New York REIT Inc., a publicly traded landlord led by Nicholas Schorsch, agreed to pay $335 million for a two-building property in Manhattan’s Chelsea section that’s home to Twitter Inc.’s East Coast headquarters.

The price works out to about $1,188 a square foot for 245-249 West 17th St., which has 282,000 square feet (26,000 square meters) of rentable offices. Purchases for more than $1,000 a square foot were once seen only in Midtown, the largest and most expensive U.S. office district.

The transaction shows how far pricing has come in midtown south, the area roughly from 30th to Canal streets, where leasing demand by technology tenants has surged. The complex, consisting of a 12-story building and an adjacent six-floor, mixed-use property, is midblock between Seventh and Eighth avenues. Values for such buildings traditionally have been lower than those on New York’s broad avenues.

What New York REIT agreed to pay “is most likely the high- water mark for an office property in midtown south that was not overly influenced by the value of the retail,” Dan Fasulo, managing director of research firm Real Capital Analytics Inc., said in an e-mail.

The seller, investment firm Savanna, paid $75.8 million, or $267 a square foot, for the property in November 2012, Real Capital data show.

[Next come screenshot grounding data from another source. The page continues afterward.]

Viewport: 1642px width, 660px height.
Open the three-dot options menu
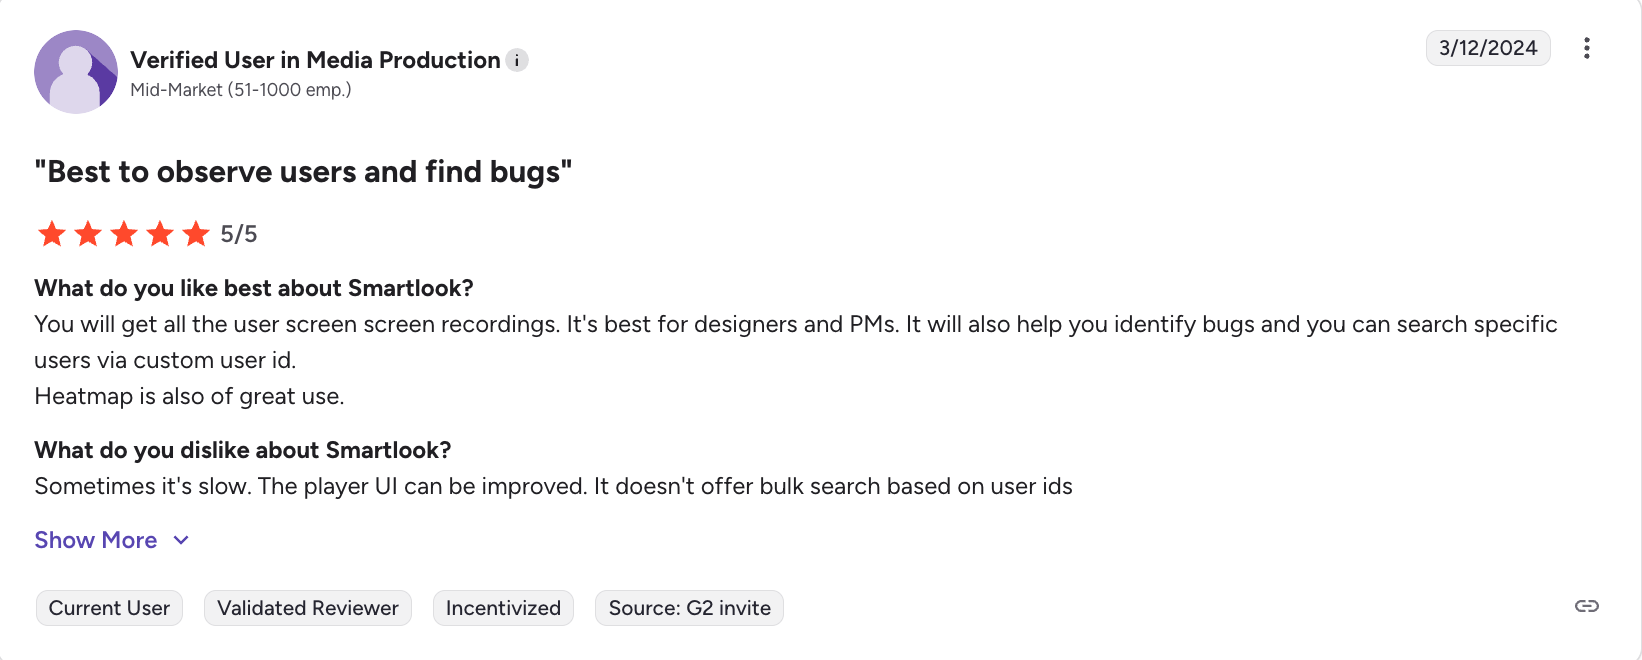pos(1586,48)
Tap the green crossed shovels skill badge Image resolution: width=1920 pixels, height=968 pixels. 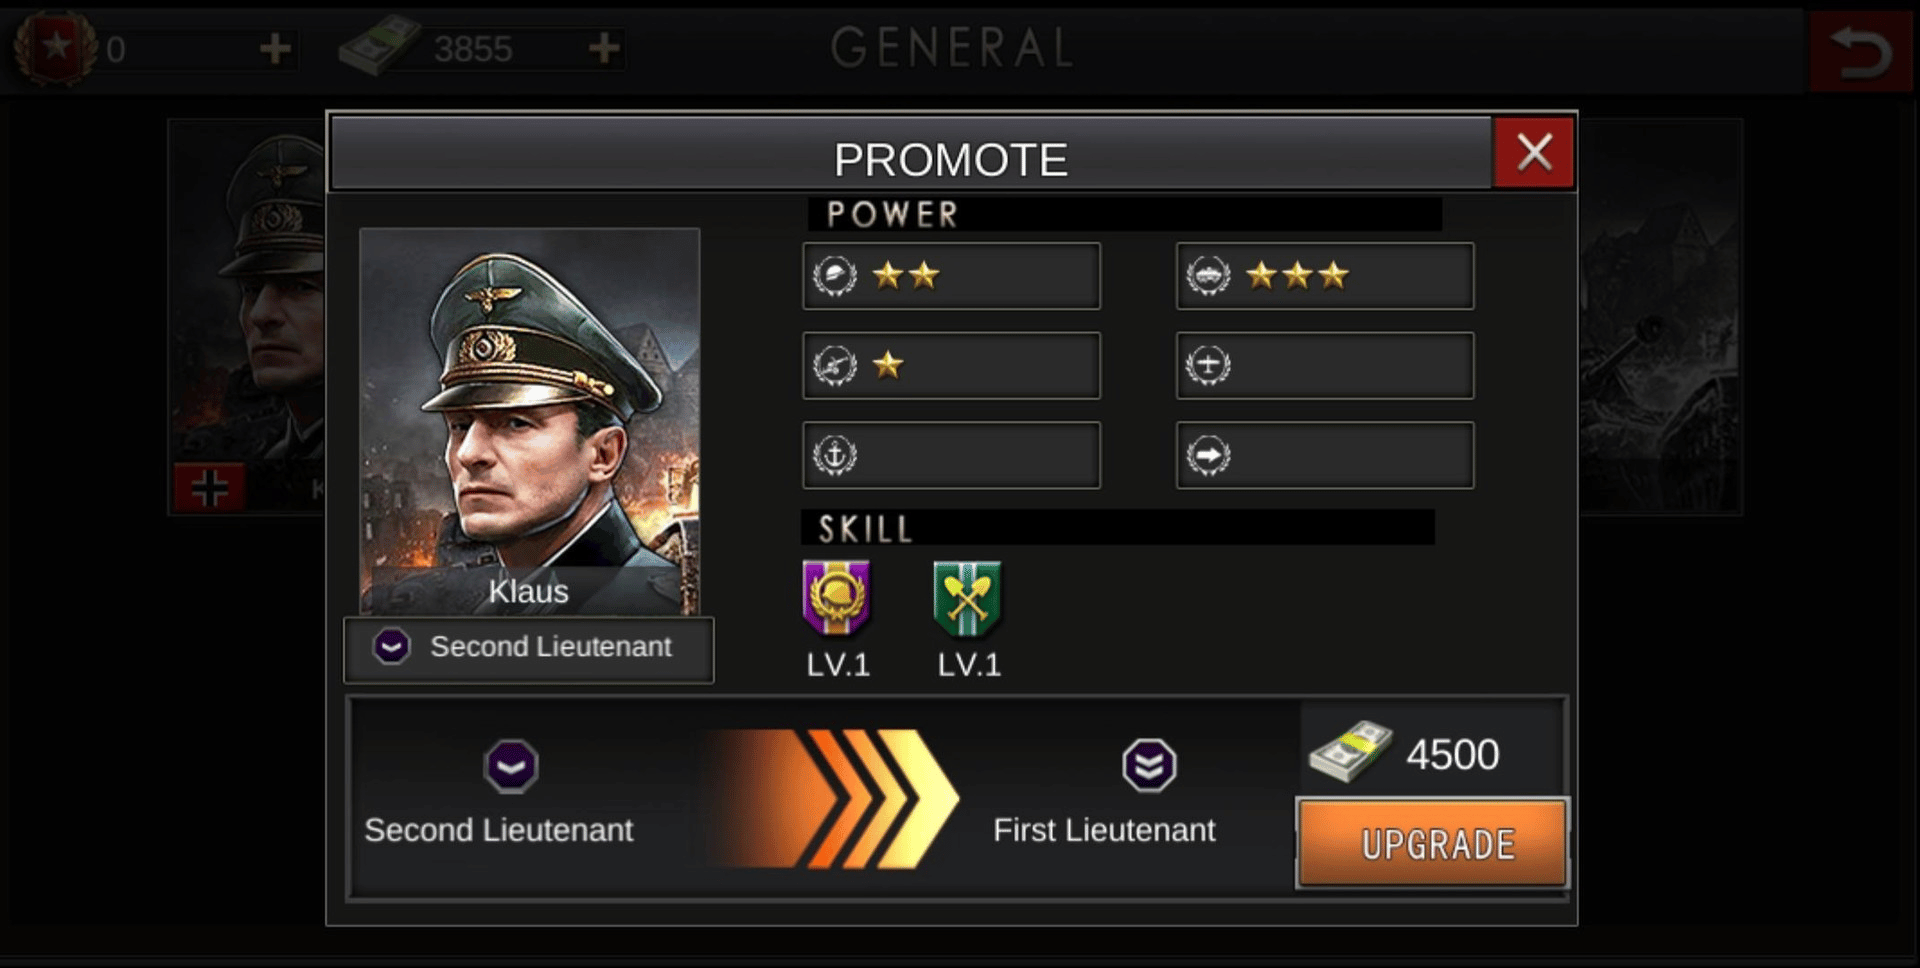pos(967,598)
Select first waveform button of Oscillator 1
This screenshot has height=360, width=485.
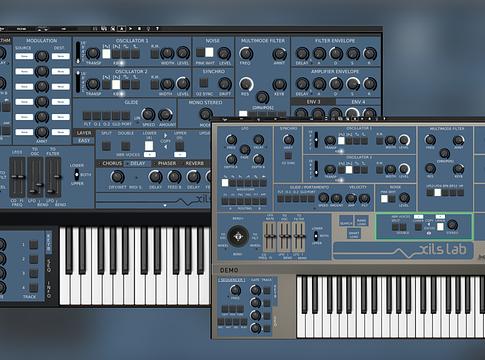click(x=106, y=54)
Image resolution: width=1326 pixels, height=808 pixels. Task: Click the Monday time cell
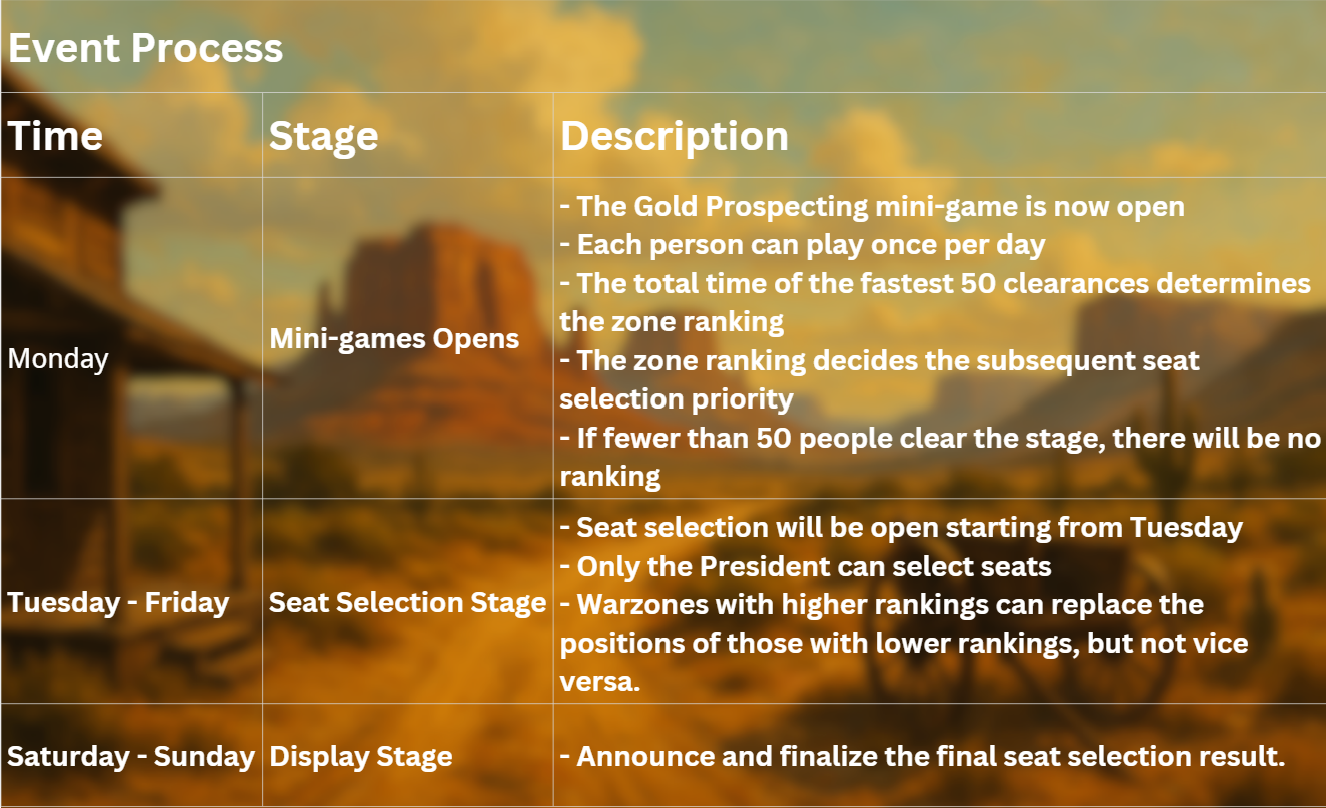click(x=58, y=358)
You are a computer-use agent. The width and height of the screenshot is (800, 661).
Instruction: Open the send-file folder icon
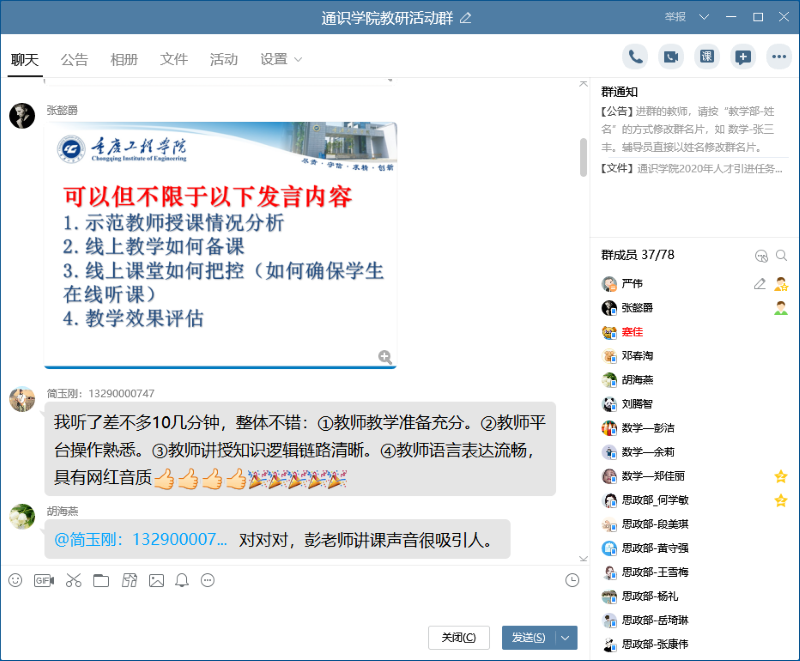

The price was contingent on the buildings being delivered vacant, Real Capital said on its website.

“They successfully executed a redevelopment and lease-up in an improving market -- a recipe for big returns,” Fasulo said.

Wagon House

Savanna spent $29 million on renovations to the buildings, which were completed in 1902 and 1909, the New York-based company said today in a statement. The older portion originally was a warehouse and wagon house for a department store.

The property is 99 percent leased, New York REIT said in a regulatory filing disclosing the purchase. San Francisco-based Twitter in January took 214,765 square feet in a lease that expires in 2025, the real estate investment trust said.

The social-media company’s choice of the complex “demonstrates the importance of this location and further testifies to the institutional quality of the property itself,” Michael Happel, president of New York REIT, said in the statement. “We are confident that these buildings, located in New York City’s epicenter of creativity, technology and style, will add significant value to our growing, first-class Manhattan portfolio.”